All scripts in this directory follow the naming convention:

run_<model>_<train-backend>[_<platform-or-variant>].sh

Where:

<model> is the canonical size for a model family (qwen3_8b for dense text, qwen3_30b_a3b for MoE, qwen2_5_vl_7b / qwen3_vl_8b for vision, qwen3_235b_a22b / deepseek_v3_671b for scale demos).
<train-backend> ∈ {fsdp, megatron, mindspeed}.
<platform-or-variant> is used only for hardware-specific variants such as gb200, fp8, veomni, or MindSpeed NPU scripts.
INFER_BACKEND selects rollout backend inside scripts that support multiple choices (vllm, sglang, or trtllm).
DEVICE selects GPU/NPU paths inside scripts that support both platforms.

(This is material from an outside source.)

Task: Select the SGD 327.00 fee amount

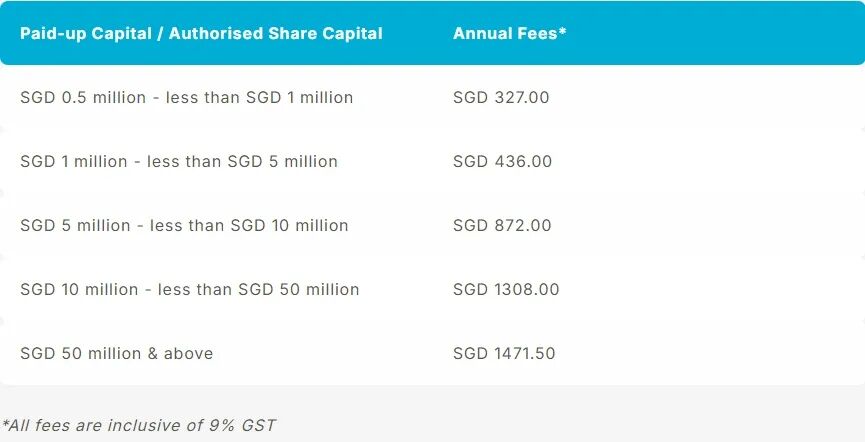Action: coord(501,97)
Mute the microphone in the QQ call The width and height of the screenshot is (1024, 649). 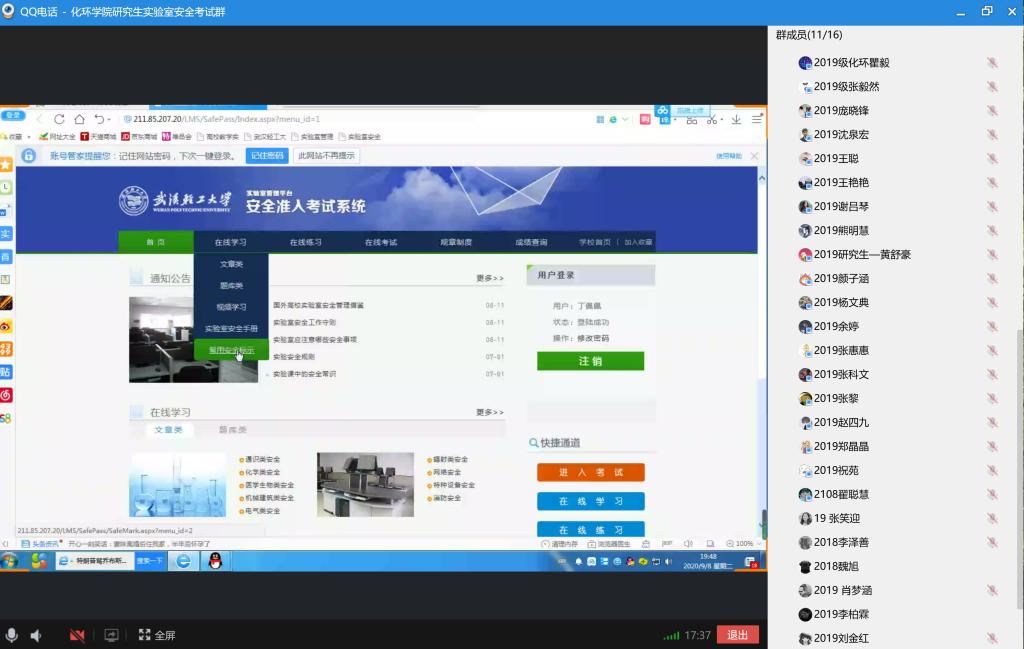[12, 635]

Every script exposes the commonly tuned knobs as environment variables at the top, so you can run:

bash

MODEL_PATH=Qwen/Qwen3-14B \
NNODES=2 NGPUS_PER_NODE=8 \
INFER_BACKEND=sglang ROLLOUT_N=8 TRAIN_BATCH_SIZE=2048 \
bash examples/grpo_trainer/run_qwen3_8b_fsdp.sh

Defaults

dynamic batch size and sequence balancing are enabled by default on all scripts.
Text LLM scripts train on gsm8k + math by default; vision scripts train on geo3k.
Scale-demo scripts (235B, 671B) train on dapo-math-17k / aime-2024.

Matrix

Model family	`vllm`	`sglang`	`trtllm`	Train backend	Platforms
Qwen3-8B (dense)	✓	✓	✓	FSDP, Megatron	nvidia, npu (FSDP + MindSpeed), `_gb200` variant
Qwen2.5-VL-7B	✓	✓	✓	FSDP, Megatron	nvidia
Qwen3-VL-8B	✓			FSDP, Megatron	nvidia, npu (FSDP)
Qwen3-VL-30B-A3B	✓			FSDP, Megatron	nvidia, npu (FSDP, VeOmni)
Qwen3-VL-235B-A22B	✓			Megatron	nvidia
Qwen3-30B-A3B (MoE)	✓	✓	✓	FSDP, Megatron	nvidia, npu (MindSpeed, VeOmni)
Qwen3-235B-A22B	✓		✓	Megatron	nvidia, npu
Qwen3-Next-80B-A3B	✓			FSDP	npu
Qwen3.5-27B (dense)	✓			FSDP2	nvidia, npu
Qwen3.5-35B (dense)	✓			FSDP2, Megatron	nvidia, npu
Qwen3.5-35B-A3B (MoE)		✓		VeOmni	nvidia
Qwen3.5-122B-A10B	✓			Megatron	nvidia
DeepSeek-V3 671B	✓			Megatron	nvidia
GLM-4.1V-9B	✓			FSDP	nvidia
MiniCPM-o-2.6	✓			FSDP	nvidia
Moonlight-16B-A3B	✓			Megatron	nvidia
Nemotron-Nano-v3-30B-A3B	✓			Megatron	nvidia
Seed-OSS-36B	✓			FSDP2	nvidia
GPT-OSS-20B		✓		FSDP	nvidia
Mistral-Nemo-12B (RM demo)	✓			FSDP	nvidia

LoRA variants live in examples/tuning/lora/, profiling variants in examples/profile/. Scale / hardware-specific demos (e.g. run_qwen3_8b_fsdp_gb200.sh, FP8 variants, VeOmni) keep a trailing suffix to stay discoverable.

Reference

See verl baselines for reference metrics.
Qwen2.5 GRPO training log: experiments/gsm8k/qwen2-7b-fsdp2.log.